Secondly, because if the suspect confessed under torture, he may not even be guilty. (Ask yourself, if you were being tortured, would you hesitate to say anything in order to make it stop?) The government may have gotten the wrong guy, which means the real perpetrator remains at large.
Thirdly, because it flies in the face of what a democracy is about.
A fourth reason is that the abuses carried out under these laws may come to be used against us, as well. Remember what happened with the Alien & Sedition Laws? The Alien Act, which was meant to protect Americans from dangerous foreign nationals, was used to keep out of office qualified immigrant citizens. The Sedition Law, purportedly enacted to preserve national security, was used to persecute newspaper editors who dared to oppose the Administration.
Are these the kinds of laws we want to live under? Is this what a democracy is about?
* (It is my belief that evidentiary hearings on claims of torture should use a similar standard as that used in asylum applicant claims of persecution.
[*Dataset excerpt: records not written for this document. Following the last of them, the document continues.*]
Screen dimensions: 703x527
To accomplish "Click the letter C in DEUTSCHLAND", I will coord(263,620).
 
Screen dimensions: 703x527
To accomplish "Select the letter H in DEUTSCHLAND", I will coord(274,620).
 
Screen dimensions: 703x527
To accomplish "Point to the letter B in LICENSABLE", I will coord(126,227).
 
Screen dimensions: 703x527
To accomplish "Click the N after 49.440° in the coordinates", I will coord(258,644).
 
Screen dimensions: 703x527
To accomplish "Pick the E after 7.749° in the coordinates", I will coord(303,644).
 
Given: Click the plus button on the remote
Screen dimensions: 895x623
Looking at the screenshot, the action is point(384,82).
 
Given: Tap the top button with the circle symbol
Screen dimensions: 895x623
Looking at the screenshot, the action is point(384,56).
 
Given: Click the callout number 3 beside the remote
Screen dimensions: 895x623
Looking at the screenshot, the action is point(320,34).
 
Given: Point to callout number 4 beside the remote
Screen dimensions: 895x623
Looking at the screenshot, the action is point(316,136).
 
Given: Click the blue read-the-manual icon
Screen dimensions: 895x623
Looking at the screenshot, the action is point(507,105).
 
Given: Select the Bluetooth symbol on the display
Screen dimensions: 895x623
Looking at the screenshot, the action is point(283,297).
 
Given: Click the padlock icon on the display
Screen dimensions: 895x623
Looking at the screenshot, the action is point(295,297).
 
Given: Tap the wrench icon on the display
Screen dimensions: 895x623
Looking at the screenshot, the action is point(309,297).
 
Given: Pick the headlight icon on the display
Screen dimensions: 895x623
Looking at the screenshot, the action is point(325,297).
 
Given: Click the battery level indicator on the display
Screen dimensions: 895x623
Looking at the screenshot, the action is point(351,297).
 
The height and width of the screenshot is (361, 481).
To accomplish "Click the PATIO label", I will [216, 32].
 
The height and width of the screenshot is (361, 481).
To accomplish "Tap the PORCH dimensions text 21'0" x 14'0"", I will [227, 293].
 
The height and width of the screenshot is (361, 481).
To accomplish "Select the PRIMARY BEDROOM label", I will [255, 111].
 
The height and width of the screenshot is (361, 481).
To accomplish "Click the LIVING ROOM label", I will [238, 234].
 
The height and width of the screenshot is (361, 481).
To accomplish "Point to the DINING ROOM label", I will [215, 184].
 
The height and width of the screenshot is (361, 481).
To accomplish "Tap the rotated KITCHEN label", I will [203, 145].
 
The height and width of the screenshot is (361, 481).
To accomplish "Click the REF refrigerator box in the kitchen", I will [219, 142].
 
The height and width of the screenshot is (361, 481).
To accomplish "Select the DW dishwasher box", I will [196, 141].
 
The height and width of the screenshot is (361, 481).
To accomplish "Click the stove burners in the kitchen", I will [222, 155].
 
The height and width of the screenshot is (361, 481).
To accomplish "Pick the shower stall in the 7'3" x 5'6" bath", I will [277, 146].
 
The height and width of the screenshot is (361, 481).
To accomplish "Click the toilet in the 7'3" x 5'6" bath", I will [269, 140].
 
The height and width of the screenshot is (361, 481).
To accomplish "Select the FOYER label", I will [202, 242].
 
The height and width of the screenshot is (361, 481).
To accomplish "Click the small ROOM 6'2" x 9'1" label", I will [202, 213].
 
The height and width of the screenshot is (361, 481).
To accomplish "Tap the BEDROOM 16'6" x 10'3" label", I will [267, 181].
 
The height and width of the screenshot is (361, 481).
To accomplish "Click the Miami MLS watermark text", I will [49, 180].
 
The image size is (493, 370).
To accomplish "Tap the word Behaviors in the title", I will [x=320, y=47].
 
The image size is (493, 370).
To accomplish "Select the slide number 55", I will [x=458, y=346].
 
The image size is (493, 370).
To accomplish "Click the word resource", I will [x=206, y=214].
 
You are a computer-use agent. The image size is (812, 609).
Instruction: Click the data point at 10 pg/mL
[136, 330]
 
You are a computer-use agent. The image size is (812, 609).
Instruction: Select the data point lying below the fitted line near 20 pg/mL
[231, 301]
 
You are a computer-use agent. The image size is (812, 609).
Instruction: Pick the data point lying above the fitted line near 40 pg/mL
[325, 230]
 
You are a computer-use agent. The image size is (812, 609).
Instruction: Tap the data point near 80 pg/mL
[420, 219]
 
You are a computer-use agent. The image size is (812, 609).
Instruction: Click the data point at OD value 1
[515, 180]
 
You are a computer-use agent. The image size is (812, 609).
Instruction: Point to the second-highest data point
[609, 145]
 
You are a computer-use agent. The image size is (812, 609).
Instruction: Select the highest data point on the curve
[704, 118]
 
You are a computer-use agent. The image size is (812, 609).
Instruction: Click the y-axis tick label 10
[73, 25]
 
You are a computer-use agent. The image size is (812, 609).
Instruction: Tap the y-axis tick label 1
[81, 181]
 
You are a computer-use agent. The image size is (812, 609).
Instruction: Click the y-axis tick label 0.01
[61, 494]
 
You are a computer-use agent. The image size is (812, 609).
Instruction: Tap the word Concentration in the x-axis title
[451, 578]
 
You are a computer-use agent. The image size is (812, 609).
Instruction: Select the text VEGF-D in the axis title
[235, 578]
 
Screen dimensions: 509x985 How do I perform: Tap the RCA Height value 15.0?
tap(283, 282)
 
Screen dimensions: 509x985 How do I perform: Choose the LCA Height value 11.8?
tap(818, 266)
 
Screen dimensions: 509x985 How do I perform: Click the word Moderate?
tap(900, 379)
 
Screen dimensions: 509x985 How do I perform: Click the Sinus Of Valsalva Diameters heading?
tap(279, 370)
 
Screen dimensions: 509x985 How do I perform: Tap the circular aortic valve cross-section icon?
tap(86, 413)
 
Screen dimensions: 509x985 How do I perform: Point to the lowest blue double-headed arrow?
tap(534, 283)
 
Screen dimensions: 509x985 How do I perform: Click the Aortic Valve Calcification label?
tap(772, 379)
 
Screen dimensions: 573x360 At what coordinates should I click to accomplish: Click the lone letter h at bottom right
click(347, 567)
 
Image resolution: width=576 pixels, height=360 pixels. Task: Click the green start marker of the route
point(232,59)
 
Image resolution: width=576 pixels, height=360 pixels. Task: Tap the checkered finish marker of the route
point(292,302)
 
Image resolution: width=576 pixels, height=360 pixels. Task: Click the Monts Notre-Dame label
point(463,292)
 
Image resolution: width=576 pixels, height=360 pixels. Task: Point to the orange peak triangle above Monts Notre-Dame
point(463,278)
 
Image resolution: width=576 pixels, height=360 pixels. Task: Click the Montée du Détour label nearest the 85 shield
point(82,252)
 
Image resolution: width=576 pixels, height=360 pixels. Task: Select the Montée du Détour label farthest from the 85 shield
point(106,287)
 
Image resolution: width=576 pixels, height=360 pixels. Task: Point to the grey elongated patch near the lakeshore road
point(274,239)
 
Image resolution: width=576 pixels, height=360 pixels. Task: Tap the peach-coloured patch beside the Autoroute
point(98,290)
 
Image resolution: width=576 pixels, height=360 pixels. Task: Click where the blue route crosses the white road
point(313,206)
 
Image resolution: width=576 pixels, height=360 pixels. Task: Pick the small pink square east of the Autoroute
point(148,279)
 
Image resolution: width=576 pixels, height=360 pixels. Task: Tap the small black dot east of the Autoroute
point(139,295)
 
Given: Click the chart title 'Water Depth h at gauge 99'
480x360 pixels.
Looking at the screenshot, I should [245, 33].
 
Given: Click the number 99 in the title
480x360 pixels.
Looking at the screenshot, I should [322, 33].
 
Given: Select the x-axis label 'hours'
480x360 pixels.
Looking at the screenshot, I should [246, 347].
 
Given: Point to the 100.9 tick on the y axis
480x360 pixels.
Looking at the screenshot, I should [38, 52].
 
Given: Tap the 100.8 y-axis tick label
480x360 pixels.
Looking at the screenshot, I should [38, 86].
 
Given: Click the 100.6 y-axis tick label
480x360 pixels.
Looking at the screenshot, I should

The asylum applicant is not required to meet the impossible standard of supplying eyewitness testimony or documentary proof of past or probable future persecution in his homeland, and the court may rely on information compiled from credible sources such as international organizations, private voluntary agencies, news organizations, or academic institutions, to corroborate the applicant's testimony. Were this standard applied to torture claims in terrorism cases, a substantiated claim of torture by a suspected terrorist would not per se exonerate him, but would go towards a valid defense. Thus, for example, if it is established that a torture-claiming suspect was held by the authorities of a regime for which Amnesty International has documented torture, the court should determine whether a confession obtained by the FBI immediately after obtaining custody of the suspect - whether or not he supposedly waived his Miranda rights -- should be inadmissible.)